▸ **Problem to work on**:
Copy out, word for word, the stretch of the data below from the line containing "coordinates (453, 54)." through the line containing "so click(x=795, y=105).", with both of those lines included.

[Data for locating described items]
———

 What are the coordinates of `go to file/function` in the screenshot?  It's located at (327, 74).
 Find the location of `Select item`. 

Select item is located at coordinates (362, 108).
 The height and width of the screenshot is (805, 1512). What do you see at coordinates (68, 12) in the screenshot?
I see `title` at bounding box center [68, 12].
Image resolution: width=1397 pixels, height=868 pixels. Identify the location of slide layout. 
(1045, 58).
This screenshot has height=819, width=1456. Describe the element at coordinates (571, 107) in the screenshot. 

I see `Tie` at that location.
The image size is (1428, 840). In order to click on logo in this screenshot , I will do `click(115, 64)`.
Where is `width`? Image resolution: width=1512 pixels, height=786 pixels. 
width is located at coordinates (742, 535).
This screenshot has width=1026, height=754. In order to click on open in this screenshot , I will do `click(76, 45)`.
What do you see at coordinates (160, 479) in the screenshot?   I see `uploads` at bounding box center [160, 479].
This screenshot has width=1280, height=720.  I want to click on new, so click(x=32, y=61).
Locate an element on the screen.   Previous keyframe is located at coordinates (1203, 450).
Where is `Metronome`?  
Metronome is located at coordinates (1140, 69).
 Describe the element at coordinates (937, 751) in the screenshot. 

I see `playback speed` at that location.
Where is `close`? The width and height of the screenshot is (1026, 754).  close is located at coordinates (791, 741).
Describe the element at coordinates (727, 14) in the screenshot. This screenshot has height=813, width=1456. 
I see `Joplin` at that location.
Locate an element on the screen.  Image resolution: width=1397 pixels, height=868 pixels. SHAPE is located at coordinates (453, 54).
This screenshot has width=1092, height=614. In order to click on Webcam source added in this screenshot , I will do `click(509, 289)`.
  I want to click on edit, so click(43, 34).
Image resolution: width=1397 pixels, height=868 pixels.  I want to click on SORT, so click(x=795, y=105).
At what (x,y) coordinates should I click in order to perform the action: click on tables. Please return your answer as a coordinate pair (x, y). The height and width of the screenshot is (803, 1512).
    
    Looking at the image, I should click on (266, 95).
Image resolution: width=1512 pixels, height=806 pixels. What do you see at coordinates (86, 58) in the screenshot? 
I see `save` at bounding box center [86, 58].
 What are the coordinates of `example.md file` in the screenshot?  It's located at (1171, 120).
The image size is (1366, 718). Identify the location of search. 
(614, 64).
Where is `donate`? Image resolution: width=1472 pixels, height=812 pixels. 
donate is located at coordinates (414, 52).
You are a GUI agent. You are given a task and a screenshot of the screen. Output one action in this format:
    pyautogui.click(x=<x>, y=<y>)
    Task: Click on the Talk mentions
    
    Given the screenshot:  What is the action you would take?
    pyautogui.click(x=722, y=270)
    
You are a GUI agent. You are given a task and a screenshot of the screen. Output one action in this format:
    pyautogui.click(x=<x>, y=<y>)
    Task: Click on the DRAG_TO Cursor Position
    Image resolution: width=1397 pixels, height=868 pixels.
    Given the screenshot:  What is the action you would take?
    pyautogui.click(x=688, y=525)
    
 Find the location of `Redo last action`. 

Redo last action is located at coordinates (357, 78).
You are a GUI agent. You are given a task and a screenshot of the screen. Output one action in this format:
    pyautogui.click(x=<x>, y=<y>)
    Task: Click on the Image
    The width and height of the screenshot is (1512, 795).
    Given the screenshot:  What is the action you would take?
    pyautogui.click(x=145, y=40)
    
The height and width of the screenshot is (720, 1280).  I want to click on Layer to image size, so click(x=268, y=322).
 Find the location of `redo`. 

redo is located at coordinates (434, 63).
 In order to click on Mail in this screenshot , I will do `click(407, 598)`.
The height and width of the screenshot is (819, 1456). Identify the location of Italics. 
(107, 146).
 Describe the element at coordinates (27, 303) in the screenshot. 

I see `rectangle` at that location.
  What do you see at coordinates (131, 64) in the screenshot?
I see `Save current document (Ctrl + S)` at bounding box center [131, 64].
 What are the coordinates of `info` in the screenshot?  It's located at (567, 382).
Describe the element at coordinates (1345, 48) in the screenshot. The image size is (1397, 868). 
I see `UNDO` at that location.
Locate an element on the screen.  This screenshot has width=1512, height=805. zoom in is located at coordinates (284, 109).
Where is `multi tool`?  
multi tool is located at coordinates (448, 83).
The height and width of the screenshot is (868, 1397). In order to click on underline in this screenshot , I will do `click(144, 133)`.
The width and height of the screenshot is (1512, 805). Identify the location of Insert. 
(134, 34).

———

▸ **Solution below**:
Locate an element on the screen.  Image resolution: width=1397 pixels, height=868 pixels. SHAPE is located at coordinates (453, 54).
This screenshot has width=1092, height=614. In order to click on Webcam source added in this screenshot , I will do `click(509, 289)`.
  I want to click on edit, so click(43, 34).
Image resolution: width=1397 pixels, height=868 pixels.  I want to click on SORT, so click(x=795, y=105).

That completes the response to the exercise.